Maria Baranowska starannie dobierała odcienie kolorów, tworząc wspaniałe prace, które przyciągają uwagę również bogatą, zróżnicowaną formą i ciekawą ornamentyką. Charakteryzują się one kunsztem wykonania.
– Tak jak maluje się pędzlem i farbą, tak notowała i szkicowała nićmi, czyli po prostu przyszywała, przyklejała papier, fragmenty tych drobnych elementów, które scalała w całość. Niezwykła wrażliwość zawarta jest w tych pracach, wrażliwość na kolor, na formę, zróżnicowanie materii – podkreśliła Lidia Ziemiańska.
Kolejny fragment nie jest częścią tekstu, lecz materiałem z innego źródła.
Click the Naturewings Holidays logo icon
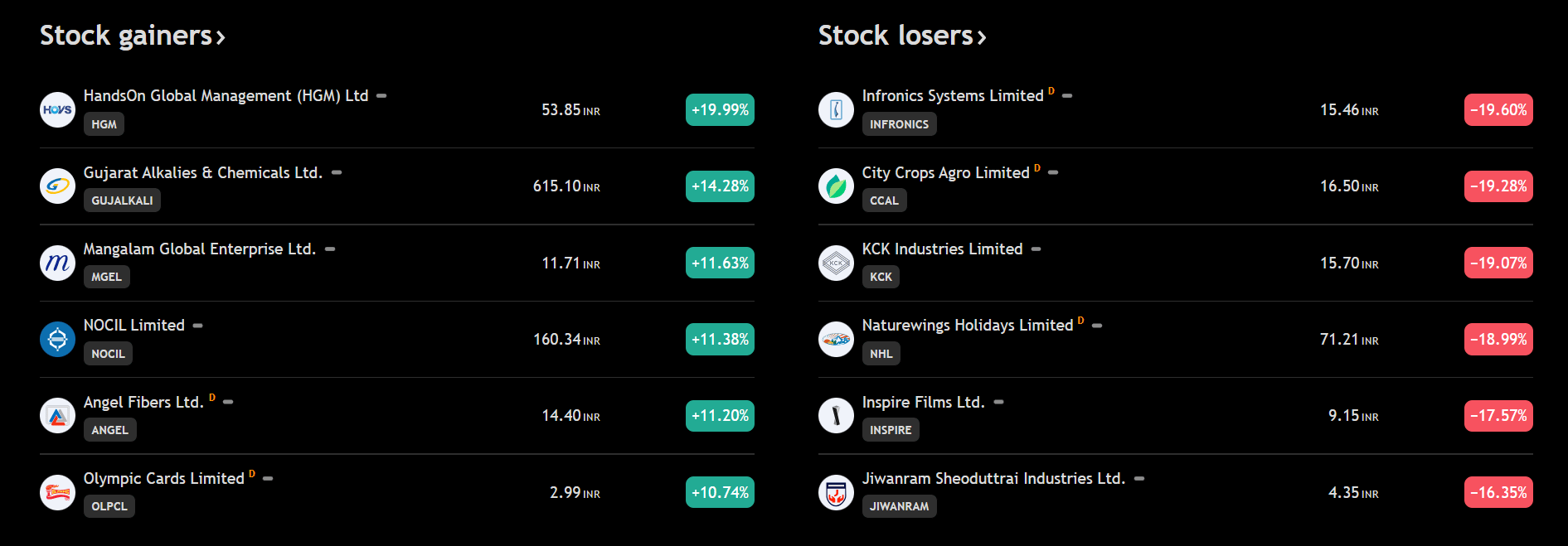 (836, 339)
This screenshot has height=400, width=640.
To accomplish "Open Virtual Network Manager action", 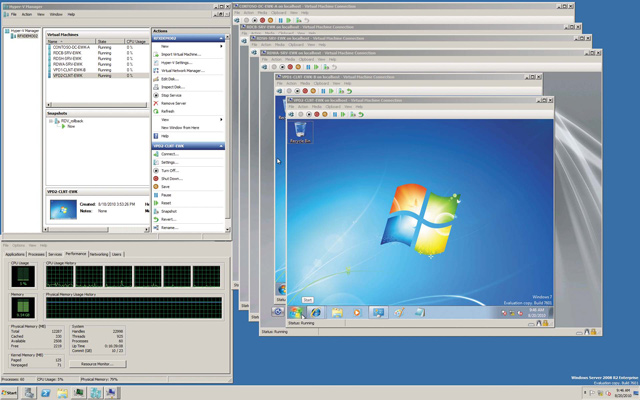I will tap(180, 71).
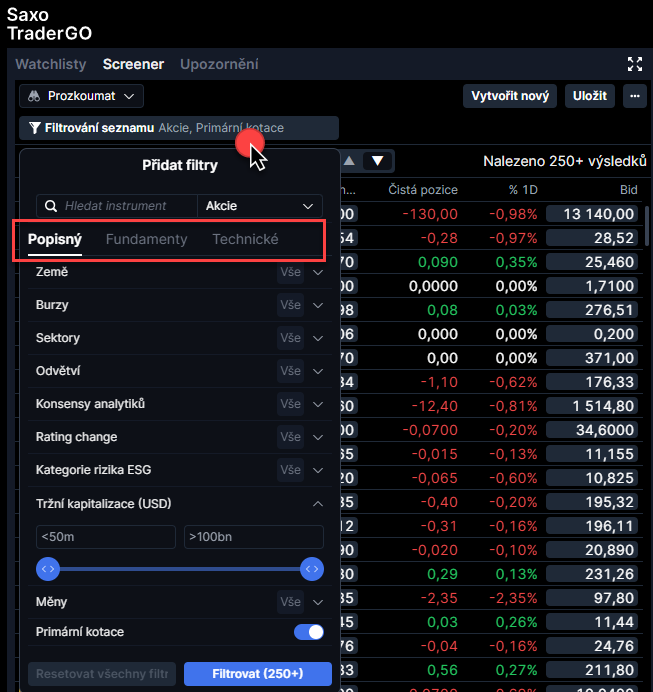Click the right market cap slider handle
Viewport: 653px width, 692px height.
click(312, 569)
Wystawa została przyjęta z dużym entuzjazmem.
– Bardzo mi się podoba, w szczególności, że ja nie umiem takich rzeczy. Jestem antytalent, jeżeli chodzi o takie robótki – mówiła uczestniczka wystawy
– Wspaniała rzecz, przypomina lata naszych babć, naszych prababć, także to ich ciężka praca. Naprawdę twórcza, bo trzeba było dużo wyobraźni, dużo talentu i pracy niesamowitej pracy, żeby tego typu hafty powstały – dodała uczestniczka wystawy.
– Ja już znam te koronki, miałam okazje poznać i przyszłam tutaj specjalnie wiedząc, że jeszcze raz będę mogła zobaczyć te arcydzieła. Wyjątkowa kolorystyka, ale również fantastyczna forma – uzupełniła uczestniczka wystawy.
Na wszystkich gości wystawy czekał słodki poczęstunek.